== GIVEN DATA ==
▬▬▬

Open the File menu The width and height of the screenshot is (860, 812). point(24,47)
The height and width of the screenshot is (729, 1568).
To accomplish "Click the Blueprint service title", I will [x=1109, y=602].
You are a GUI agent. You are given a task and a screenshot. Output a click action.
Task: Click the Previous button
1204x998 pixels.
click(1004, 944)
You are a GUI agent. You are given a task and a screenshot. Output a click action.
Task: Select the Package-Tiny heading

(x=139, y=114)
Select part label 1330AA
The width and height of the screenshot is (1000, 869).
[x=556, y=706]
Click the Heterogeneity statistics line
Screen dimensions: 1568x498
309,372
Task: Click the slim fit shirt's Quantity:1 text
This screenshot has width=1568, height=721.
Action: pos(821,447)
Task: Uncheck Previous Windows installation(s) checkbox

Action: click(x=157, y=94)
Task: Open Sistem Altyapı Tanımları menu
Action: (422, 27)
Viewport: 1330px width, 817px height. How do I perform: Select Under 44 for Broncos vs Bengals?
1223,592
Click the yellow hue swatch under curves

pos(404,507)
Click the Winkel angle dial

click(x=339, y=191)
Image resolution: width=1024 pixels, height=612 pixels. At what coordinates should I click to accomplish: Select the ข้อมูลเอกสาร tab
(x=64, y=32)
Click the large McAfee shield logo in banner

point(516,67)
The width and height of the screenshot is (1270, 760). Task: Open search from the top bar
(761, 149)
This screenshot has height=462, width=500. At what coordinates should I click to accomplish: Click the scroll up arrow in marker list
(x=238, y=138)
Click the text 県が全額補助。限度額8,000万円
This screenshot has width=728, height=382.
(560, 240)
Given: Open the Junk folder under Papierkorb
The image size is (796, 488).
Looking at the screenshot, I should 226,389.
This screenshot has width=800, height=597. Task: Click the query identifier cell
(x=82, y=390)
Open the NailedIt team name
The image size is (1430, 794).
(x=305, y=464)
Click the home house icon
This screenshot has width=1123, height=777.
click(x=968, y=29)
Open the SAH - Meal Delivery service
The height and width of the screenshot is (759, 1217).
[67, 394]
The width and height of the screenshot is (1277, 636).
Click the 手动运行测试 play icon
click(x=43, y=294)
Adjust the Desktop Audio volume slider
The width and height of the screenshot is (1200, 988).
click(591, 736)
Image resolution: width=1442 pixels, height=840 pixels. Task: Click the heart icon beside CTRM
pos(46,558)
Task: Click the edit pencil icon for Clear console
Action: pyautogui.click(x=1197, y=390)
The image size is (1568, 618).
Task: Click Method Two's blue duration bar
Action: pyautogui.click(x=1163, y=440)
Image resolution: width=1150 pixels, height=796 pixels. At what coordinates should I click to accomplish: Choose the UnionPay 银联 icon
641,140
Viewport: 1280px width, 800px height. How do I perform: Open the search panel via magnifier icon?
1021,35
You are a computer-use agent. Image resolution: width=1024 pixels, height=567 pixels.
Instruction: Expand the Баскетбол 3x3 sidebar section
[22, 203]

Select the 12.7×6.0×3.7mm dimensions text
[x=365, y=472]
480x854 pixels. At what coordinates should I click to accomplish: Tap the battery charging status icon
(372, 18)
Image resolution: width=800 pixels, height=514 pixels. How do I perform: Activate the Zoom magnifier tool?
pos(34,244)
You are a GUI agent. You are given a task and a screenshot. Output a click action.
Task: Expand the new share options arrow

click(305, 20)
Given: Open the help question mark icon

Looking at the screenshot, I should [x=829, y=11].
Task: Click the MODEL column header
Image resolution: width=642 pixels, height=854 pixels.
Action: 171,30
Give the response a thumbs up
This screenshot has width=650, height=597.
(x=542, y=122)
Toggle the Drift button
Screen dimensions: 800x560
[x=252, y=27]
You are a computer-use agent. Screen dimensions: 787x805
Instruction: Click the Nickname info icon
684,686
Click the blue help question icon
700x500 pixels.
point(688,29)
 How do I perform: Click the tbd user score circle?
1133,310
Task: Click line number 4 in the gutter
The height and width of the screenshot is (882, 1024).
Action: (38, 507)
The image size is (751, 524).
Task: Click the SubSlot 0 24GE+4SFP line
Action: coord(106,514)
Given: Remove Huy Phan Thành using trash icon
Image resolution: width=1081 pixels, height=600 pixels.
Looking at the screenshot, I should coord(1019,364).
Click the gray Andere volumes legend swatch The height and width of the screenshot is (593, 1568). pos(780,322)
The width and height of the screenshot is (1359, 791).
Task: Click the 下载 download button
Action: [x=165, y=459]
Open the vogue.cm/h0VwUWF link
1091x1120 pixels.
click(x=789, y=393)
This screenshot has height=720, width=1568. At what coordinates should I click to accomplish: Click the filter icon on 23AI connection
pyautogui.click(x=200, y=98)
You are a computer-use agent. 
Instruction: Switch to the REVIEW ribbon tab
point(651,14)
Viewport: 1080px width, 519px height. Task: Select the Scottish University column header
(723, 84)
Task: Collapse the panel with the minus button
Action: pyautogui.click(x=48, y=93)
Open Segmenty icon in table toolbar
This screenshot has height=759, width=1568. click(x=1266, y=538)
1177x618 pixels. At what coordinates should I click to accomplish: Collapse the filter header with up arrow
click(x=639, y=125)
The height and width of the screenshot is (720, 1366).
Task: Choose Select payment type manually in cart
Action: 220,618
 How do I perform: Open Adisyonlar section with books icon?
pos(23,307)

▬▬▬

All the entries should be output exactly as given.

Open the File menu The width and height of the screenshot is (860, 812). point(24,47)
The height and width of the screenshot is (729, 1568).
To accomplish "Click the Blueprint service title", I will [x=1109, y=602].
You are a GUI agent. You are given a task and a screenshot. Output a click action.
Task: Click the Previous button
1204x998 pixels.
click(1004, 944)
You are a GUI agent. You are given a task and a screenshot. Output a click action.
Task: Select the Package-Tiny heading

(x=139, y=114)
Select part label 1330AA
The width and height of the screenshot is (1000, 869).
[x=556, y=706]
Click the Heterogeneity statistics line
Screen dimensions: 1568x498
309,372
Task: Click the slim fit shirt's Quantity:1 text
This screenshot has width=1568, height=721.
Action: pos(821,447)
Task: Uncheck Previous Windows installation(s) checkbox

Action: click(x=157, y=94)
Task: Open Sistem Altyapı Tanımları menu
Action: (422, 27)
Viewport: 1330px width, 817px height. How do I perform: Select Under 44 for Broncos vs Bengals?
1223,592
Click the yellow hue swatch under curves

pos(404,507)
Click the Winkel angle dial

click(x=339, y=191)
Image resolution: width=1024 pixels, height=612 pixels. At what coordinates should I click to accomplish: Select the ข้อมูลเอกสาร tab
(x=64, y=32)
Click the large McAfee shield logo in banner

point(516,67)
The width and height of the screenshot is (1270, 760). Task: Open search from the top bar
(761, 149)
This screenshot has height=462, width=500. At what coordinates should I click to accomplish: Click the scroll up arrow in marker list
(x=238, y=138)
Click the text 県が全額補助。限度額8,000万円
This screenshot has width=728, height=382.
(560, 240)
Given: Open the Junk folder under Papierkorb
The image size is (796, 488).
Looking at the screenshot, I should 226,389.
This screenshot has width=800, height=597. Task: Click the query identifier cell
(x=82, y=390)
Open the NailedIt team name
The image size is (1430, 794).
(x=305, y=464)
Click the home house icon
This screenshot has width=1123, height=777.
click(x=968, y=29)
Open the SAH - Meal Delivery service
The height and width of the screenshot is (759, 1217).
[67, 394]
The width and height of the screenshot is (1277, 636).
Click the 手动运行测试 play icon
click(x=43, y=294)
Adjust the Desktop Audio volume slider
The width and height of the screenshot is (1200, 988).
click(591, 736)
Image resolution: width=1442 pixels, height=840 pixels. Task: Click the heart icon beside CTRM
pos(46,558)
Task: Click the edit pencil icon for Clear console
Action: pyautogui.click(x=1197, y=390)
The image size is (1568, 618).
Task: Click Method Two's blue duration bar
Action: pyautogui.click(x=1163, y=440)
Image resolution: width=1150 pixels, height=796 pixels. At what coordinates should I click to accomplish: Choose the UnionPay 银联 icon
641,140
Viewport: 1280px width, 800px height. How do I perform: Open the search panel via magnifier icon?
1021,35
You are a computer-use agent. Image resolution: width=1024 pixels, height=567 pixels.
Instruction: Expand the Баскетбол 3x3 sidebar section
[22, 203]

Select the 12.7×6.0×3.7mm dimensions text
[x=365, y=472]
480x854 pixels. At what coordinates should I click to accomplish: Tap the battery charging status icon
(372, 18)
Image resolution: width=800 pixels, height=514 pixels. How do I perform: Activate the Zoom magnifier tool?
pos(34,244)
You are a GUI agent. You are given a task and a screenshot. Output a click action.
Task: Expand the new share options arrow

click(305, 20)
Given: Open the help question mark icon

Looking at the screenshot, I should [x=829, y=11].
Task: Click the MODEL column header
Image resolution: width=642 pixels, height=854 pixels.
Action: 171,30
Give the response a thumbs up
This screenshot has width=650, height=597.
(x=542, y=122)
Toggle the Drift button
Screen dimensions: 800x560
[x=252, y=27]
You are a computer-use agent. Screen dimensions: 787x805
Instruction: Click the Nickname info icon
684,686
Click the blue help question icon
700x500 pixels.
point(688,29)
 How do I perform: Click the tbd user score circle?
1133,310
Task: Click line number 4 in the gutter
The height and width of the screenshot is (882, 1024).
Action: (38, 507)
The image size is (751, 524).
Task: Click the SubSlot 0 24GE+4SFP line
Action: coord(106,514)
Given: Remove Huy Phan Thành using trash icon
Image resolution: width=1081 pixels, height=600 pixels.
Looking at the screenshot, I should coord(1019,364).
Click the gray Andere volumes legend swatch The height and width of the screenshot is (593, 1568). pos(780,322)
The width and height of the screenshot is (1359, 791).
Task: Click the 下载 download button
Action: [x=165, y=459]
Open the vogue.cm/h0VwUWF link
1091x1120 pixels.
click(x=789, y=393)
This screenshot has height=720, width=1568. At what coordinates should I click to accomplish: Click the filter icon on 23AI connection
pyautogui.click(x=200, y=98)
You are a computer-use agent. 
Instruction: Switch to the REVIEW ribbon tab
point(651,14)
Viewport: 1080px width, 519px height. Task: Select the Scottish University column header
(723, 84)
Task: Collapse the panel with the minus button
Action: pyautogui.click(x=48, y=93)
Open Segmenty icon in table toolbar
This screenshot has height=759, width=1568. click(x=1266, y=538)
1177x618 pixels. At what coordinates should I click to accomplish: Collapse the filter header with up arrow
click(x=639, y=125)
The height and width of the screenshot is (720, 1366).
Task: Choose Select payment type manually in cart
Action: 220,618
 How do I perform: Open Adisyonlar section with books icon?
pos(23,307)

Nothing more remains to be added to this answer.